Entre les mandataires et les mandants, un vide s’impose dans le système électoral haïtien…

Après 1986, Haiti a connu un nouveau régime politique. Les haïtiens s’étaient mis ensemble pour combattre la dictature de Jean-Claude DUVALIER. Suite aux différentes stratégies développées par les dirigeants politiques haïtiens en accord avec les citoyens. À partir de ce moment, Haïti vient de doter de la constitution du 28 mars 1987 qui, détermine le nouveau mécanisme de fonctionnement de l’État Haïtien. Sans doute, cette constitution a été votée.

Sur cette même lancée, plusieurs citoyens haïtiens ont été élus en vue de remettre en marche l’appareil étatique tel que déterminé par la constitution en vigueur. Depuis lors, on pourrait dire que ladite constitution reconnait aux citoyens le droit de désigner leurs représentants à toutes les instances de l’État. Voilà donc deux actes de démocratie représentative accomplis en Haïti après l’effondrement du Duvalier.

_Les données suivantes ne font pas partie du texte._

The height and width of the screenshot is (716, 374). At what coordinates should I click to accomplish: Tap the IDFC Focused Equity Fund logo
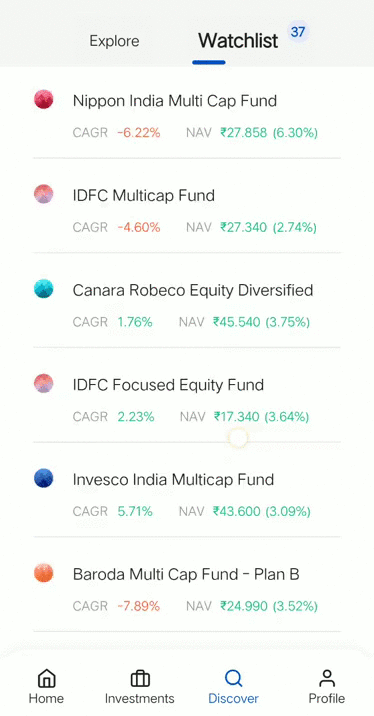click(43, 384)
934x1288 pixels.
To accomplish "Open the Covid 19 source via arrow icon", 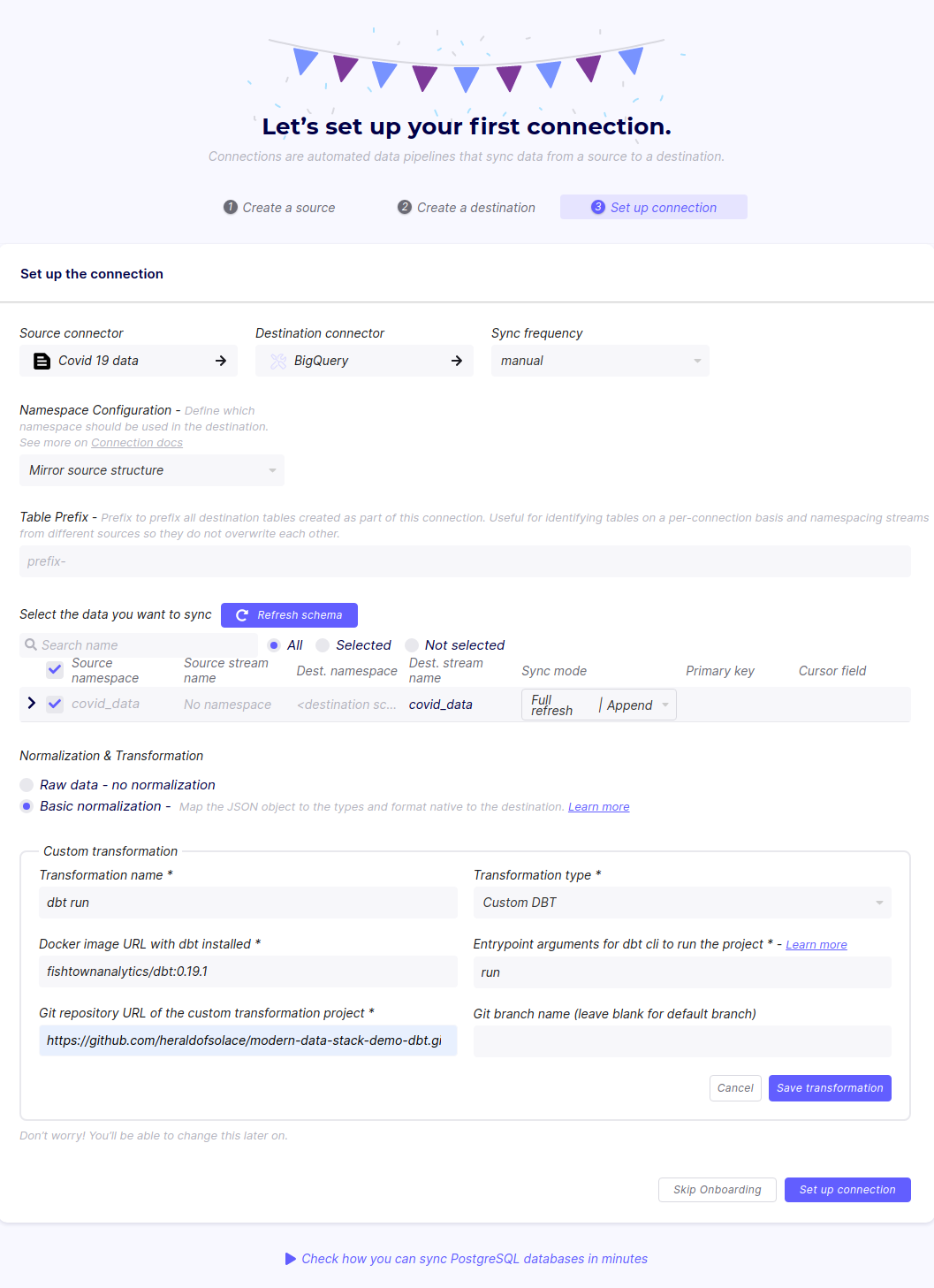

Aujourd’hui, la question de désigner quelqu’un aux postes de Sénateur, Député, Maire, CASEC et tant d’autres, paraît quasiment perplexe par le fait que dans la mémoire collective des haïtiens « être candidat » à l’un des postes précités, c’est juste pour devenir millionnaire aux dépens du peuple, les électeurs. À cet effet, il est important d’établir le rapport existant entre électeur et élu. Le rapport existant entre ces deux catégories-là, c’est un rapport de mandataire et de mandant. Le mandant peut refuser de reconduire le mandat donné à son mandataire. Un cas pareil a été remarqué, en 2015, aux élections législatives dans le département du Sud-Est où le peuple a refusé catégoriquement de réélire les Lambert.

Malheureusement, la constitution ne permet pas au mandant de renvoyer son mandataire, avant le terme fixé même s’il constate par la suite qu’il a été trompé ou bafoué. En général, le rapport existant entre gouvernant et gouverné est un rapport d’ouvrier et de patron. Le patron est bel et bien le peuple et les dirigeants ne sont que les ouvriers. Comme l’a si bien dit, René Julien, ancien Député de Thomazeau sous le régime de Jean-Claude DUVALIER.

Cependant, dans la réalité, c’est le contraire en raison les électeurs ne prennent pas en compte leurs potentialités et leur pouvoir, et c’est ce qui rend qu’ils sont mal vus par les élus. De leur côté, les élus, se montrent insoucieux face aux divers problèmes auxquels font face les citoyens, notamment ceux qui pataugent dans une profonde misère.

En tenant compte de la mission des dirigeants politiques qui est d’organiser la vie collective pour permettre à chacun en particulier de bien vivre. Ces derniers doivent se servir du pouvoir des lois pour assurer le bien-être de tous.

En dépit de tout, les citoyens continuent d’apporter leur support au fonctionnement de l’État en payant les taxes et impôts prévus par la loi. Un bon dirigeant doit constamment soigner son image pour mériter l’estime des citoyens qu’il gouverne.